Driving a vehicle for business purposes has its own set of risks, which requires different types of coverages that your personal auto policy may not cover. If you are using your vehicle for work or driving for a rideshare service like Uber or Lyft, you should check with your insurance agent to confirm that you are properly insured.
- The more expensive the car, the more it costs to insure.
On average, the value of your vehicle can affect its cost, but not always and not by a significant amount. Premiums are mainly based on how much it would cost to repair or replace your vehicle after an accident, as this is the amount that the insurer will have to pay. If your car model is associated with more accidents or traffic infractions, or is costly to repair, it may be more expensive to insure.
- Getting a traffic violation will automatically increase the price of your premium.
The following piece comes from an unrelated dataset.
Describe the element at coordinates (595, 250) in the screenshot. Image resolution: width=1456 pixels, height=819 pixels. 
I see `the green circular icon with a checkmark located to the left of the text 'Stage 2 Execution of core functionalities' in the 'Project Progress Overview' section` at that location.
Getting one traffic violation doesn’t always lead to a higher premium, especially for minor incidents. However, if your violations become more severe or you continue to accumulate tickets, you will probably begin to see an increase in your insurance premium. For example, a single no-fault accident may not raise your rates at all while a DUI could raise your rates by 80%. This is part of the reason why it is crucial to drive responsibly.
Don’t fall for the myths floating around the internet about your car insurance or your rates. Speak with insurance professionals to make sure you have the right coverage at the right price for your vehicle and location.